[Saved entries]
= Beginning of Section =

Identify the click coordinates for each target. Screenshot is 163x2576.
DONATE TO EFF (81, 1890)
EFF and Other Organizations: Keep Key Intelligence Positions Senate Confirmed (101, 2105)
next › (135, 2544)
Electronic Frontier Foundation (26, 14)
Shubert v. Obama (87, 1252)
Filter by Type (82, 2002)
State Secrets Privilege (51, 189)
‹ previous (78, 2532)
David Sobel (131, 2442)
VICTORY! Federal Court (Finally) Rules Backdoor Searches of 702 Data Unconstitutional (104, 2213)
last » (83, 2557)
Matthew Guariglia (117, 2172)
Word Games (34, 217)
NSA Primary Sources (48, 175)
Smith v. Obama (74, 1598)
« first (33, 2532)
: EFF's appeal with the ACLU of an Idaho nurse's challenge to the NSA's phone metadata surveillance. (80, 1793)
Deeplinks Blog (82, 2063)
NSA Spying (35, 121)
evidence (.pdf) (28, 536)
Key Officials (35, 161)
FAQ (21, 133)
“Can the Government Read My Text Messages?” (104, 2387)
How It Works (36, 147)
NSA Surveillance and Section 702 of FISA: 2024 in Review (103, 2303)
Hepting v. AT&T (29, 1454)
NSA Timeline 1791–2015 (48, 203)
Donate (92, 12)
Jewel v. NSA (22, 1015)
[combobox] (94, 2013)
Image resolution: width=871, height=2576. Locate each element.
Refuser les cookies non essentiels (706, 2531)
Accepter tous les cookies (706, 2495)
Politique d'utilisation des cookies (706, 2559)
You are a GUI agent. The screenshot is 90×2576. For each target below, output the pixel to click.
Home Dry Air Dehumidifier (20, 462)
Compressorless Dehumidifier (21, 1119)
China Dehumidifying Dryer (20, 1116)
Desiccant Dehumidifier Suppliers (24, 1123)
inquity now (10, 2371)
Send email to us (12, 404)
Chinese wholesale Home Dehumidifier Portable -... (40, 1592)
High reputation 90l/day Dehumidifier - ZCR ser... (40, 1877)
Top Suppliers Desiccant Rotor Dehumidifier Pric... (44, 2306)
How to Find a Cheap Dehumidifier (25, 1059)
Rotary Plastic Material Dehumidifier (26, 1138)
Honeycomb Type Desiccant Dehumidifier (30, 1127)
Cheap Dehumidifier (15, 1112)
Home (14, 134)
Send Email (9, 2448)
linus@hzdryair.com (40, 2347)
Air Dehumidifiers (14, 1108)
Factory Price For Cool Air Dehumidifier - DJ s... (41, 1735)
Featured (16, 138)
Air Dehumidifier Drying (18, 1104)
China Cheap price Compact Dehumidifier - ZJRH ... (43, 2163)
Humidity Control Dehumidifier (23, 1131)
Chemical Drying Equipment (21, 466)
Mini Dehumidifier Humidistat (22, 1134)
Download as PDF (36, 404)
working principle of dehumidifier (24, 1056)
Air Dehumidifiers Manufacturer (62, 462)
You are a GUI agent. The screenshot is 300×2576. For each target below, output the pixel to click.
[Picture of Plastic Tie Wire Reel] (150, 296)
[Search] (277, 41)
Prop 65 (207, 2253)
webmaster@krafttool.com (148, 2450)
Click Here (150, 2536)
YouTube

= End of Section =

TO DO: Only lines with the word "Plastic" go in the answer. Take them all from the entries above.

THE COMPLETED TASK:
Rotary Plastic Material Dehumidifier (26, 1138)
[Picture of Plastic Tie Wire Reel] (150, 296)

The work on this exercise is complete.